== Task inputs ==
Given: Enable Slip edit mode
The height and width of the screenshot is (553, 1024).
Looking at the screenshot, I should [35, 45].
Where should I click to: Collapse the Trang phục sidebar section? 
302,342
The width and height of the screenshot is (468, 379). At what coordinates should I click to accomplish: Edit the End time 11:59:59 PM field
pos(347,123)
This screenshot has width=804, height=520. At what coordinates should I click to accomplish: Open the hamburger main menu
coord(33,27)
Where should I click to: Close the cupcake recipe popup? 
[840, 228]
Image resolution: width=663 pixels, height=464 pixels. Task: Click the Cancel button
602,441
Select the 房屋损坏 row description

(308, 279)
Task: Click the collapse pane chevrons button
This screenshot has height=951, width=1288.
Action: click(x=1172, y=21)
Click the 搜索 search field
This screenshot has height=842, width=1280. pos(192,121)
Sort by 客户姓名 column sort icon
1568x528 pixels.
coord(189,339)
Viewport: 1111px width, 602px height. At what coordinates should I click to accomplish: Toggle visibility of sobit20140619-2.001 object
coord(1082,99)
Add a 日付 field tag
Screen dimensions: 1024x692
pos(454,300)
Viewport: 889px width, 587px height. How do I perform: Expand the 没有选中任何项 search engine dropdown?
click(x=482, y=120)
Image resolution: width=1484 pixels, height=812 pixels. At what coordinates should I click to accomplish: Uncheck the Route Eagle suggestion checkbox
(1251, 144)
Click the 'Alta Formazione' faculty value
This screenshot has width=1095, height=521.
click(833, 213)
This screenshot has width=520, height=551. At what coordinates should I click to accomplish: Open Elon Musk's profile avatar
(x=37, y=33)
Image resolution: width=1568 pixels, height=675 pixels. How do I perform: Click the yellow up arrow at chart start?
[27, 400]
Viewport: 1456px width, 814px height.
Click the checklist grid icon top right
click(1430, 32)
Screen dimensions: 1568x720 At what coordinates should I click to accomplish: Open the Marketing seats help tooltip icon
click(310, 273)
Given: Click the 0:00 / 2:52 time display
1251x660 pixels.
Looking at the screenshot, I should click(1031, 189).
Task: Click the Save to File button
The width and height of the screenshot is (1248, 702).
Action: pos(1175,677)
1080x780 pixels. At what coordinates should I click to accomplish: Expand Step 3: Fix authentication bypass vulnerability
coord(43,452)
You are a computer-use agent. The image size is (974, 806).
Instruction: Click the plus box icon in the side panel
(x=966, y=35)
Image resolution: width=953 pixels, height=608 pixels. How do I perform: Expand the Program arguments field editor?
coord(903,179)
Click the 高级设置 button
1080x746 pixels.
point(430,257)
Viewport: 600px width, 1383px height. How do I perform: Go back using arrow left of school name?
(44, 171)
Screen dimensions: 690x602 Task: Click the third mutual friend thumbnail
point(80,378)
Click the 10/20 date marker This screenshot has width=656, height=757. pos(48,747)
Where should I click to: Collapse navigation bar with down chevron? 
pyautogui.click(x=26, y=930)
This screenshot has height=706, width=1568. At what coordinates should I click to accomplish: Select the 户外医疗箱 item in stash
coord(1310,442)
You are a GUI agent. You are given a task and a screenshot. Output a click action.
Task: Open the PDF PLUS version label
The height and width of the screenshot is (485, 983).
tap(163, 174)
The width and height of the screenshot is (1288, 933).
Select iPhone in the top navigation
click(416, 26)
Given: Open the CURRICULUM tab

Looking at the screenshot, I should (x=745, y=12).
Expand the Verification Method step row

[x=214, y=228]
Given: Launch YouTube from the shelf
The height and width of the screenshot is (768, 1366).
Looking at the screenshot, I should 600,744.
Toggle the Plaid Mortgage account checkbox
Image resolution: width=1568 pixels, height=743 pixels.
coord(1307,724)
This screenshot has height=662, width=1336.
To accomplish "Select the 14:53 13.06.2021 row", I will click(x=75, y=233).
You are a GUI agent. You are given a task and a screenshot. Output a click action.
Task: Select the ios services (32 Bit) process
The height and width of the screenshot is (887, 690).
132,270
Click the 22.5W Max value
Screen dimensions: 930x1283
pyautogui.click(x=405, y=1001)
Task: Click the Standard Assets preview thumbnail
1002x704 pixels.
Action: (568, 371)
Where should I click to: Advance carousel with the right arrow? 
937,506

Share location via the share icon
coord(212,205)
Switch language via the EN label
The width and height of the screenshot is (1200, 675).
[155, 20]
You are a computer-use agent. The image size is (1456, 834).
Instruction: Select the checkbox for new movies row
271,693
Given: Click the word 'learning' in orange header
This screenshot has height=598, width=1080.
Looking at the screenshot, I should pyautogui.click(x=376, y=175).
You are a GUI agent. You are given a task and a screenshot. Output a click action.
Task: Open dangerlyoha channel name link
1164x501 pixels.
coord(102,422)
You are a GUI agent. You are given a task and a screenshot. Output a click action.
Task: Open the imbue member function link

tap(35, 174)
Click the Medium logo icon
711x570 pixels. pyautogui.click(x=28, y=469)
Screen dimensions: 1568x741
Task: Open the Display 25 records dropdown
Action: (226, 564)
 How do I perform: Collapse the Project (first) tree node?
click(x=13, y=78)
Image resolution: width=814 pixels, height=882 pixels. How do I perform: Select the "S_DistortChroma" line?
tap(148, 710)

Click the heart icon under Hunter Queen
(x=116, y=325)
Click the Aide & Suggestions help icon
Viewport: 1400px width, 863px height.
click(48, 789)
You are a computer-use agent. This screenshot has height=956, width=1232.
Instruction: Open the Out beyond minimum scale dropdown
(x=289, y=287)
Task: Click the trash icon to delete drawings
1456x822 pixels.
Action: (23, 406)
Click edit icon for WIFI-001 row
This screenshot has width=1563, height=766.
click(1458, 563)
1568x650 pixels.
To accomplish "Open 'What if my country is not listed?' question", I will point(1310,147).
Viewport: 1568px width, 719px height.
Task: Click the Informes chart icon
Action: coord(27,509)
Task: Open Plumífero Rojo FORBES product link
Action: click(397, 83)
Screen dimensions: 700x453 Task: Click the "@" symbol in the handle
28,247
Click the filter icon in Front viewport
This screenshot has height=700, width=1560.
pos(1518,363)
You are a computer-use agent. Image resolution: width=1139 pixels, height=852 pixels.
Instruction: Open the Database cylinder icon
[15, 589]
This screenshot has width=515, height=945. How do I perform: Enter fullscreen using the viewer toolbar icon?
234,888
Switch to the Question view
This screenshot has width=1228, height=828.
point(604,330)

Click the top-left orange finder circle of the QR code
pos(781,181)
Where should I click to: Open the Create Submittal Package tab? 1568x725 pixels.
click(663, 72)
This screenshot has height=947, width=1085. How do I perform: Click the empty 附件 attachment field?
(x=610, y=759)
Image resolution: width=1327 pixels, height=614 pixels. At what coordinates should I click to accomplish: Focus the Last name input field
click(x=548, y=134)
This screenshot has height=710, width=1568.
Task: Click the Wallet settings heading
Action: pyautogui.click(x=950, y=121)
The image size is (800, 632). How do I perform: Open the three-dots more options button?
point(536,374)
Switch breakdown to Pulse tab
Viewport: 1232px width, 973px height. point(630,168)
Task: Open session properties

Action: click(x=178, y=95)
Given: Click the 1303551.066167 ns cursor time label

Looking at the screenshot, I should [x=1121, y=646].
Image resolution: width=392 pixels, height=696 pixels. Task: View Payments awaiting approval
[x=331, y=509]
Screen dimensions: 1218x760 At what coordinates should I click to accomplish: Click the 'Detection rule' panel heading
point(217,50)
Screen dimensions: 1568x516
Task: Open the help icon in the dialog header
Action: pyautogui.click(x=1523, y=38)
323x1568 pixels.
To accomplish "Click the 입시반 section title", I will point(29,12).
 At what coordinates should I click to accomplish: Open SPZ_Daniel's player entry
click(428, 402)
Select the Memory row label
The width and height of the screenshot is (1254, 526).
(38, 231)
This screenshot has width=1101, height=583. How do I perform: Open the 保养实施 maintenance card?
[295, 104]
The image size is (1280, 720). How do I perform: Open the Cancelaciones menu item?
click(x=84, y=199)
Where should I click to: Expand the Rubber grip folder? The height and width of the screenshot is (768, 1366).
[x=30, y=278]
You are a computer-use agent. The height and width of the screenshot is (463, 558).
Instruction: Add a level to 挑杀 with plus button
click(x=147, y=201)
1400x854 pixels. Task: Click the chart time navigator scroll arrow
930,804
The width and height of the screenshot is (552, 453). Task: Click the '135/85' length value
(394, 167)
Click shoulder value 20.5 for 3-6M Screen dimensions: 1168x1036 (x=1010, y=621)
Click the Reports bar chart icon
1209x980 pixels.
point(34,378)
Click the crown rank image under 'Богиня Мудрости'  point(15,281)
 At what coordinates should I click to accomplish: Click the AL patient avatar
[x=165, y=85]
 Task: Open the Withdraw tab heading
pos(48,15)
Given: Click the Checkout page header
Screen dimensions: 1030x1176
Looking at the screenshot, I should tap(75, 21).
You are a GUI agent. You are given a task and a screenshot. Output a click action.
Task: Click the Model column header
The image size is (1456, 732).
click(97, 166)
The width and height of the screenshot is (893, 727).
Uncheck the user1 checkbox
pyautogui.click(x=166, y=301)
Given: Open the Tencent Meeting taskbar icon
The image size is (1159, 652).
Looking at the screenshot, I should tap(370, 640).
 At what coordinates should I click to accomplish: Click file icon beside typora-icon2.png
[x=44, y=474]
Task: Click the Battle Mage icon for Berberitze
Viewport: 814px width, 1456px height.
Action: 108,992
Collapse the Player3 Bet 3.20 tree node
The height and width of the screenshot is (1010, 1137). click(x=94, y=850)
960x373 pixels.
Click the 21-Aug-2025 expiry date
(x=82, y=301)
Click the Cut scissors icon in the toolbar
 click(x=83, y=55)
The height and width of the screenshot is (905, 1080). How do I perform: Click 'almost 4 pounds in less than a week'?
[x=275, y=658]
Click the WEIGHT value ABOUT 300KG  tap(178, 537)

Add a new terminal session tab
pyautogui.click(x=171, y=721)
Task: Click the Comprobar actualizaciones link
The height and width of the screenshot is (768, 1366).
===
Starting at the line that contains "Add a new terminal session tab", output each remaining line of the listing, the last line included, exactly as it appears.

> Answer:
Add a new terminal session tab
pyautogui.click(x=171, y=721)
Task: Click the Comprobar actualizaciones link
The height and width of the screenshot is (768, 1366).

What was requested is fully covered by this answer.